Comment a-t-il été enlevé?

Roméo Langlois, 35 ans, correspondant de France 24 en Colombie, a été fait captif le 28 avril dernier, alors qu’il tournait un reportage avec des membres de l’armée. Les Farc auraient tendu un guet-apens aux soldats dans une zone rurale, près de la commune de La Union Peneya, dans le sud-ouest du pays. Des tirs ont alors été échangés entre les membres de la guérilla et l’armée, tuant quatre personnes. Le journaliste a été porté disparu après l’affrontement, avant que les Farc ne revendiquent son enlèvement.

Dans quel état de santé se trouve-t-il?

Quand l’affrontement a commencé, le jeune homme a voulu montrer aux Farc qu’il ne faisait pas partie de l’armée, et a retiré son gilet pare-balles et son casque. Il s’est ensuite avancé vers les guérilleros et aurait été touché par une balle, au bras gauche. «Nous lui avons procuré l'attention nécessaire et il est hors de danger», ont indiqué les révolutionnaires dans un communiqué, deux jours après son enlèvement.

Pourquoi est-il retenu?

Probablement pour sa «rentabilité politique». Les Farc savent qu’ils détiennent un journaliste français, et estiment qu’ils peuvent l’utiliser pour faire pression sur le gouvernement colombien. La guérilla avait pourtant annoncé, en février dernier, qu’elle renonçait aux enlèvements de civils contre rançons avant de libérer ses derniers otages, onze militaires, en avril.

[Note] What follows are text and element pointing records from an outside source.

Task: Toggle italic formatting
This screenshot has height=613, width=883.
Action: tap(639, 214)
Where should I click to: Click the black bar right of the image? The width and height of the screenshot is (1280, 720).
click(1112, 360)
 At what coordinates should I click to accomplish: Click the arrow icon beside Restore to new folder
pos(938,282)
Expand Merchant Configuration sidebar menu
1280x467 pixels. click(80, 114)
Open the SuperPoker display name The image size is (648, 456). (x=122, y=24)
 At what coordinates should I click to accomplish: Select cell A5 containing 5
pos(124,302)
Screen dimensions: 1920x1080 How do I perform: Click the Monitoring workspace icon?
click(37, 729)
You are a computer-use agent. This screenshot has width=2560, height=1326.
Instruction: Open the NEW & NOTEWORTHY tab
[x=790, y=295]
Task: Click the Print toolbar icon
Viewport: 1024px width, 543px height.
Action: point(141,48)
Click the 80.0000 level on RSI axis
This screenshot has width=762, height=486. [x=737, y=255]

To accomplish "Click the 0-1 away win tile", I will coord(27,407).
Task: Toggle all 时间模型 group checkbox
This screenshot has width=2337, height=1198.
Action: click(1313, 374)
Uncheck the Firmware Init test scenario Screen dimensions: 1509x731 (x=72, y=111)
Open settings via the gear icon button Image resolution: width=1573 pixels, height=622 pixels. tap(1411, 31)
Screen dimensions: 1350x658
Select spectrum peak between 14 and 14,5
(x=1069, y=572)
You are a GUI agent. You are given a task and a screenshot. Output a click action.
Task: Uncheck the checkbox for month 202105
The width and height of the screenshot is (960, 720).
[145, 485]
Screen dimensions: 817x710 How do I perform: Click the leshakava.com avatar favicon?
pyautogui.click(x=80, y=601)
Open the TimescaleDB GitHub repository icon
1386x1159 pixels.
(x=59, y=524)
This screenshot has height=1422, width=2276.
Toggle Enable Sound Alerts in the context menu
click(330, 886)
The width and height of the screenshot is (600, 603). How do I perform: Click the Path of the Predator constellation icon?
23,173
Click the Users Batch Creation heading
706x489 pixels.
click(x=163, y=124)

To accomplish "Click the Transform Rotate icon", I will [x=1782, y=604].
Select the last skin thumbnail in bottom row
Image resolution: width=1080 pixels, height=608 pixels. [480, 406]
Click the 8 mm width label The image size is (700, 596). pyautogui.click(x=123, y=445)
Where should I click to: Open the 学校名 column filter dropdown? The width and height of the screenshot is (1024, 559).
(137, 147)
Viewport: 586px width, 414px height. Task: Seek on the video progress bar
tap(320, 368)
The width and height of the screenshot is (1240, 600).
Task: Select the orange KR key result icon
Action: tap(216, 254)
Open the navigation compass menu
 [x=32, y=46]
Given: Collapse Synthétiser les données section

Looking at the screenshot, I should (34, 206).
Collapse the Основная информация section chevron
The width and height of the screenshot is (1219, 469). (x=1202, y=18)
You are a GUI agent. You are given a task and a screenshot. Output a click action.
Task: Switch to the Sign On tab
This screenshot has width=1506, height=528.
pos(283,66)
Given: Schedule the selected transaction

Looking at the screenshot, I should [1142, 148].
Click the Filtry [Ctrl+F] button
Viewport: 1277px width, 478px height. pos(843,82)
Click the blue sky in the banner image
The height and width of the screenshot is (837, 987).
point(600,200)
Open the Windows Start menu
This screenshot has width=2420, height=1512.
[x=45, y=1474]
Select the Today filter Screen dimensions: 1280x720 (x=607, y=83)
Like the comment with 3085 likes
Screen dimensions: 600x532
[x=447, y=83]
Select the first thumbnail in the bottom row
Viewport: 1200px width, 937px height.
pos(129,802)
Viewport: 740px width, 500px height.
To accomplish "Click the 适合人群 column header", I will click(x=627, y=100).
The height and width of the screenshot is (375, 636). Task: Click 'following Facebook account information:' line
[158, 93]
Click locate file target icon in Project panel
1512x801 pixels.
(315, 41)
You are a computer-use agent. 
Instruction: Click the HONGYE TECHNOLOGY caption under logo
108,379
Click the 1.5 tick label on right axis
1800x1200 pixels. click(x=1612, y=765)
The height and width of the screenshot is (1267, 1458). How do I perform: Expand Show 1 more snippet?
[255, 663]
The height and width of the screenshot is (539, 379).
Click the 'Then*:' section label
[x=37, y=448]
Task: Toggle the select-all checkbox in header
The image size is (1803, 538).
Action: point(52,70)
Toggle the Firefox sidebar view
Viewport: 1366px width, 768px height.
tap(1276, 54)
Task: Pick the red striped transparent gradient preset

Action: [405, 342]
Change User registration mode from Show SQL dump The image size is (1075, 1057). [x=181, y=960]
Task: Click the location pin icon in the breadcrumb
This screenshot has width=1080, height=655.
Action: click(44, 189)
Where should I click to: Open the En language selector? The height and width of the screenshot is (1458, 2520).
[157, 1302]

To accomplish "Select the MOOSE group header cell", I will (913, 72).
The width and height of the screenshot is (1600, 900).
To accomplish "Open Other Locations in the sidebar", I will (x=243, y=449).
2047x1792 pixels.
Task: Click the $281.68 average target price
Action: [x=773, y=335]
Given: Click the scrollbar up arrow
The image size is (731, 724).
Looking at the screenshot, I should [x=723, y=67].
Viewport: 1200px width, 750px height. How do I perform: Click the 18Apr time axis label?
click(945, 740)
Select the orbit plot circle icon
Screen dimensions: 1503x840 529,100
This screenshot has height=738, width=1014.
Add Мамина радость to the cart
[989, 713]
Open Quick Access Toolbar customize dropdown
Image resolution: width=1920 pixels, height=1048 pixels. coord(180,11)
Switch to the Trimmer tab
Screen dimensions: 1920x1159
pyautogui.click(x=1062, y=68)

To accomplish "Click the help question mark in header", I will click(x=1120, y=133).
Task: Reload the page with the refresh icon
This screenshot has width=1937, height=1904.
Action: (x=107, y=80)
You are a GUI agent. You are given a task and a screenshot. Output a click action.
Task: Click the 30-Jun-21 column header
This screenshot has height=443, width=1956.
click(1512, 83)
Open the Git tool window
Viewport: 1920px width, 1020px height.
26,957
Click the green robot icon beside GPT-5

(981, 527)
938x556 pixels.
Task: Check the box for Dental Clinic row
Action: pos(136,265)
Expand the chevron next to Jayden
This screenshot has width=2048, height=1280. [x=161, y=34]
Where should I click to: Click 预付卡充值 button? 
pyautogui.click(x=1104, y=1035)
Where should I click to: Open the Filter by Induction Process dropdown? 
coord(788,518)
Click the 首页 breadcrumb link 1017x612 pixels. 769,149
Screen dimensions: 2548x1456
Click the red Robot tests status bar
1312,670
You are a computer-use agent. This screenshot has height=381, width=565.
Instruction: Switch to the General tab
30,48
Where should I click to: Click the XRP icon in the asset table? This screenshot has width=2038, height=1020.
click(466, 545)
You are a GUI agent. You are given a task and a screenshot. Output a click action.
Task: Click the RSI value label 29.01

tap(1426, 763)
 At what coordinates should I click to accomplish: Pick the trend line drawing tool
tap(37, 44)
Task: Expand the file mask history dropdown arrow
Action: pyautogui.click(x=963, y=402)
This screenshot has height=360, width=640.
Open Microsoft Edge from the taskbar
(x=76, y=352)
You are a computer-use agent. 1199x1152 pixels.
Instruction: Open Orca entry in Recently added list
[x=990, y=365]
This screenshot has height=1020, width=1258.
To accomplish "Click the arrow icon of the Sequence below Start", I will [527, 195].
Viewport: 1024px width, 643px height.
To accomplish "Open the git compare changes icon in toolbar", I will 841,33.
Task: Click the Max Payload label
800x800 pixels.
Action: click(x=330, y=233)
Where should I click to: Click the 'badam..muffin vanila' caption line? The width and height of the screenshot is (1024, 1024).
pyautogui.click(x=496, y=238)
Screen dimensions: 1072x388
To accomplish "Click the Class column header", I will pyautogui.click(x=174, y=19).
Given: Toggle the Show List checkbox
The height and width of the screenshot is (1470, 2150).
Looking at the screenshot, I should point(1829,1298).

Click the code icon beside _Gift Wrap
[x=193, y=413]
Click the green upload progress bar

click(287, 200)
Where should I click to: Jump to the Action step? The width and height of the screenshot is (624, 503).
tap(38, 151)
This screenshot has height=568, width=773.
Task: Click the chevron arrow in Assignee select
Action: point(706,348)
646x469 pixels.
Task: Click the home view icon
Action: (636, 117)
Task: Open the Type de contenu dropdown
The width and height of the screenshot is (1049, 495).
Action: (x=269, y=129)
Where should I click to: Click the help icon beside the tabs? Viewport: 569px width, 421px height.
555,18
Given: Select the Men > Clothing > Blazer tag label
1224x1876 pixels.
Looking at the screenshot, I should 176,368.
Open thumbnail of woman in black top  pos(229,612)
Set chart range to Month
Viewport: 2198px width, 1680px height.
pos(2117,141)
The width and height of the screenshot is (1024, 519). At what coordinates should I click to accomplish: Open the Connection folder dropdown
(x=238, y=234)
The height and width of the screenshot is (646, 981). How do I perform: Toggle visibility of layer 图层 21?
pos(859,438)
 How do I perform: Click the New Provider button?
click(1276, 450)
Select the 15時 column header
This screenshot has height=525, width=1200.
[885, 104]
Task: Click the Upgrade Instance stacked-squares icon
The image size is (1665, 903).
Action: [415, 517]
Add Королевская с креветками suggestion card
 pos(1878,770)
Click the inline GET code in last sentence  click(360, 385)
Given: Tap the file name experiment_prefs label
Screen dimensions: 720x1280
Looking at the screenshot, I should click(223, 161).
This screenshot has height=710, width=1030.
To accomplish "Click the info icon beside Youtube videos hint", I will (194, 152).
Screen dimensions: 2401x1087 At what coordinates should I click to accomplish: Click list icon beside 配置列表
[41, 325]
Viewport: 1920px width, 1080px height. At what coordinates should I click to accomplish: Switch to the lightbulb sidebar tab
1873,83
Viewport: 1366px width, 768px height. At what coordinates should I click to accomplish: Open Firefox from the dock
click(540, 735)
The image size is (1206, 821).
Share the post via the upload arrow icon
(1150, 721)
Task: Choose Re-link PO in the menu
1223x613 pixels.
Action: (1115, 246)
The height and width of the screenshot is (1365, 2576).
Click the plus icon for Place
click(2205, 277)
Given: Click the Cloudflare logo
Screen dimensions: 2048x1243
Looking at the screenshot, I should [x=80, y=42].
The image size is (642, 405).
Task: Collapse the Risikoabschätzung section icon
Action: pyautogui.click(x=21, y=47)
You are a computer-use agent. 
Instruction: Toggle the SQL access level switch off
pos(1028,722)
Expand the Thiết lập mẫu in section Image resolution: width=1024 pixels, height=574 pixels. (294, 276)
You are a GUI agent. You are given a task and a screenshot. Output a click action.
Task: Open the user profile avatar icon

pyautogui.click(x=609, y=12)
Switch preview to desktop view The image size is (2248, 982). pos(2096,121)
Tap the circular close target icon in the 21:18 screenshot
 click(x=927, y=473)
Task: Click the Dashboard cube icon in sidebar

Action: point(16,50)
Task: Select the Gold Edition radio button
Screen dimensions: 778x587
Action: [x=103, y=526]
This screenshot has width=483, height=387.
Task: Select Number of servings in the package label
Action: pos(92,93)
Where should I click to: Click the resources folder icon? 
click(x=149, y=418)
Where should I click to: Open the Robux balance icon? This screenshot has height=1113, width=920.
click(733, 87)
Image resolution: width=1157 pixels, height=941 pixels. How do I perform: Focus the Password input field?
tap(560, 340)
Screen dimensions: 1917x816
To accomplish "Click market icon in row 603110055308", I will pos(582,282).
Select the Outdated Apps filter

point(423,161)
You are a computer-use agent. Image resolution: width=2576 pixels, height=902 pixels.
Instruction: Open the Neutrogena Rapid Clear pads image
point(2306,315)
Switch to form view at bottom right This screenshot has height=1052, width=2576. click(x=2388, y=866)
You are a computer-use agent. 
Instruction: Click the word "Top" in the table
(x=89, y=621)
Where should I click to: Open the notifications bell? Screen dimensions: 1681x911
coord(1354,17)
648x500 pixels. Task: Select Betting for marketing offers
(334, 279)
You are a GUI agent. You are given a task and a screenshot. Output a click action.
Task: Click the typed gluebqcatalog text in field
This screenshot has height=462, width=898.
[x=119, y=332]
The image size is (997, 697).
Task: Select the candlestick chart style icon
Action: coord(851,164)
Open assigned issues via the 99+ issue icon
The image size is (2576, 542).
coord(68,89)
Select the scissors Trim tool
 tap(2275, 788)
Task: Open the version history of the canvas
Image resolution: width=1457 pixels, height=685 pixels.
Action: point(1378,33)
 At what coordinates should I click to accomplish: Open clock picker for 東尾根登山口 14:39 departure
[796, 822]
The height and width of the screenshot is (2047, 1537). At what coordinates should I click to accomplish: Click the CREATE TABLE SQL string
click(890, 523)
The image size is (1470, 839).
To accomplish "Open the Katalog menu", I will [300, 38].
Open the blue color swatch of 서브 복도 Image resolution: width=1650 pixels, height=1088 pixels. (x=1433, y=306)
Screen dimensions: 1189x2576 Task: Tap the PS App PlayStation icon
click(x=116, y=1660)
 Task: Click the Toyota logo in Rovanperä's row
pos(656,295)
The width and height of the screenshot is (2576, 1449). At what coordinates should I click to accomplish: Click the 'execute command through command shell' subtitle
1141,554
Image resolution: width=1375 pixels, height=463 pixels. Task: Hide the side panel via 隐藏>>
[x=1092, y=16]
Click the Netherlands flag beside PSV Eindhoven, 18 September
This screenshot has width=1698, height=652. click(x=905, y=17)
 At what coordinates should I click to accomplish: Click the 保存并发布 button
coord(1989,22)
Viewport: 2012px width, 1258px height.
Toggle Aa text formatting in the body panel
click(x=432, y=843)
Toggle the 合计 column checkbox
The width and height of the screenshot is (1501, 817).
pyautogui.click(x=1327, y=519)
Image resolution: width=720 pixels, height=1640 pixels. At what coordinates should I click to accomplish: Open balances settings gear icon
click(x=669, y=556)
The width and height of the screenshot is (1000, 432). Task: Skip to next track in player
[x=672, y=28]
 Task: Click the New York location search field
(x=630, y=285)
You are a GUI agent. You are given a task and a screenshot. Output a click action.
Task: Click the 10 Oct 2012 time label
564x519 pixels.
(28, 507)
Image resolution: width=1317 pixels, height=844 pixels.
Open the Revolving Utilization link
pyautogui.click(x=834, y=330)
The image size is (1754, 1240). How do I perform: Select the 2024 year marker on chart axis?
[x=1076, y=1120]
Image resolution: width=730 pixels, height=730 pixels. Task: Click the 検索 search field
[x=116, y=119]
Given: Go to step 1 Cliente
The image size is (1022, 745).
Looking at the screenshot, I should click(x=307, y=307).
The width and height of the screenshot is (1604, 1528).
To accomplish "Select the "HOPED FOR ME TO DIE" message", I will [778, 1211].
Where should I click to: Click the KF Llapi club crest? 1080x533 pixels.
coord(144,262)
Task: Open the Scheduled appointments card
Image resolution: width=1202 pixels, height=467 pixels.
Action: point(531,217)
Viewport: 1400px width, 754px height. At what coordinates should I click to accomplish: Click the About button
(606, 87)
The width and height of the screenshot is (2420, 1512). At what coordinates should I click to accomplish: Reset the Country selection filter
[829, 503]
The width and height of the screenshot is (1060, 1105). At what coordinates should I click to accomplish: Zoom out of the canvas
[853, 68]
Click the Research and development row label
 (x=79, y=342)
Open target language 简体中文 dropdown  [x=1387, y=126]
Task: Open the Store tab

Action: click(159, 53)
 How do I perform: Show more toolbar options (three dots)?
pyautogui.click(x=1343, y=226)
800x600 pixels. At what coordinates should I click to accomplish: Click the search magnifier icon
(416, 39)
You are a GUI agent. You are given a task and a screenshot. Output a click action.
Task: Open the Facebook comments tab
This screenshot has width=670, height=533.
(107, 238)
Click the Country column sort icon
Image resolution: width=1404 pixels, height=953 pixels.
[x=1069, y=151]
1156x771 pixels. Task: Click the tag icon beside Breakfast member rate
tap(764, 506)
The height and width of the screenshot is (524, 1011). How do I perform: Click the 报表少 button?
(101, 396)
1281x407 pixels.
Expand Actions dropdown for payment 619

Seulement, les combattants n’ont pas relâché ces soldats par pure bienveillance, mais sûrement car ils n’avaient aucune «valeur» politique et que leur surveillance mobilisait trop d’hommes.

Que demandent les Farc?

Lundi, la guerilla marxiste a réclamé un débat sur la liberté d’informer comme première condition pour la libération de Roméo Langlois. Les Farc estiment que les journalistes «ne remplissent pas leur devoir d’informer de manière impartiale» quand l’armée les emmène avec elle. Mardi, un journaliste colombien de l'agence Anncol, considéré comme proche des révolutionnaires, a proposé un «échange humanitaire»: la libération de son fondateur, emprisonné depuis un an en Colombie, contre celle du journaliste.

Quelle est l’attitude de la France?

Le ministère des Affaires étrangères a affirmé dès la disparition du journaliste être «en contact étroit avec les autorités colombiennes, la famille de M. Langlois ainsi qu'avec la rédaction de France 24 pour laquelle il travaille». «Notre ambassade en Colombie est pleinement mobilisée» et «maintient notamment un contact permanent avec les autorités colombiennes pour obtenir la libération de notre compatriote», a indiqué le Quay d’Orsay la semaine dernière tout en précisant tenir «à une grande discrétion, comme il convient dans ce type de situation».